There are two main types of retirement plans: traditional and Roth. Traditional retirement plans use pre-tax dollars, while Roth plans let you set aside post-tax dollars. Your preference will determine whether you prefer lower taxes now or later.

Traditional Retirement Plans

Traditional IRAs allow you to contribute pretax income. You can contribute if you're under 50 years of age until you reach 59 1/2. If you want your contributions to continue, you must withdraw funds. Once you turn 70 1/2, you can no longer contribute to the account.

If you have started saving already, you might qualify for a pension. These pensions are dependent on where you work. Many employers offer matching programs where employees contribute dollar for dollar. Others offer defined benefit plans that guarantee a specific amount of monthly payment.

Roth Retirement Plans

Roth IRAs are tax-free. You pay taxes before you put money in the account. After reaching retirement age, you can withdraw your earnings tax-free. There are restrictions. For medical expenses, you can not take withdrawals.

A 401 (k) plan is another type of retirement program. These benefits are often provided by employers through payroll deductions. Additional benefits, such as employer match programs, are common for employees.

401(k), Plans

Most employers offer 401k plan options. They let you deposit money into a company account. Your employer will automatically pay a percentage from each paycheck.

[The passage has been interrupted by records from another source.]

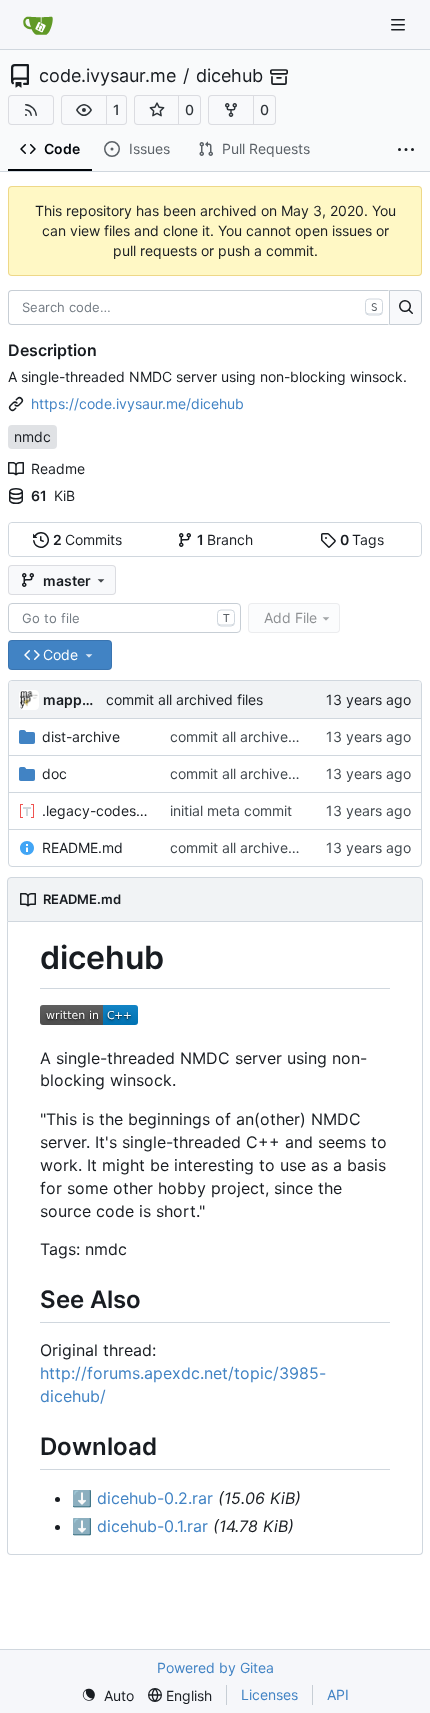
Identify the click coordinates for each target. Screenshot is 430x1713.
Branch (225, 539)
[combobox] (124, 618)
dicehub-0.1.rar (140, 1526)
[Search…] (405, 308)
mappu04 (71, 699)
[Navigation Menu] (400, 24)
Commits (88, 539)
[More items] (406, 150)
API (338, 1694)
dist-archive (81, 736)
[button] (84, 110)
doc (54, 773)
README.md (82, 847)
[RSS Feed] (31, 110)
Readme (58, 468)
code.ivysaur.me (107, 76)
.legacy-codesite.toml (96, 810)
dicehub (229, 76)
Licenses (269, 1694)
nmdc (32, 436)
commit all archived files (184, 699)
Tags (362, 539)
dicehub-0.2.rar (142, 1498)
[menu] (107, 1695)
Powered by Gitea (215, 1667)
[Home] (38, 25)
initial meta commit (231, 810)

The money you have will continue to grow and you control how it's distributed when you retire. Many people take all of their money at once. Others spread out their distributions throughout their lives.

Other Types Of Savings Accounts

Other types are available from some companies. TD Ameritrade has a ShareBuilder Account. With this account, you can invest in stocks, ETFs, mutual funds, and more. You can also earn interest on all balances.

At Ally Bank, you can open a MySavings Account. You can deposit cash and checks as well as debit cards, credit cards and bank cards through this account. You can then transfer money between accounts and add money from other sources.

What's Next

Once you have a clear idea of which type is most suitable for you, it's now time to invest! Find a reputable firm to invest your money. Ask family and friends about their experiences with the firms they recommend. Also, check online reviews for information on companies.

Next, calculate how much money you should save. This step involves determining your net worth. Net worth can include assets such as your home, investments, retirement accounts, and other assets. It also includes liabilities like debts owed to lenders.

Divide your networth by 25 when you are confident. This number will show you how much money you have to save each month for your goal.

For example, let's say your net worth totals $100,000. If you want to retire when age 65, you will need to save $4,000 every year.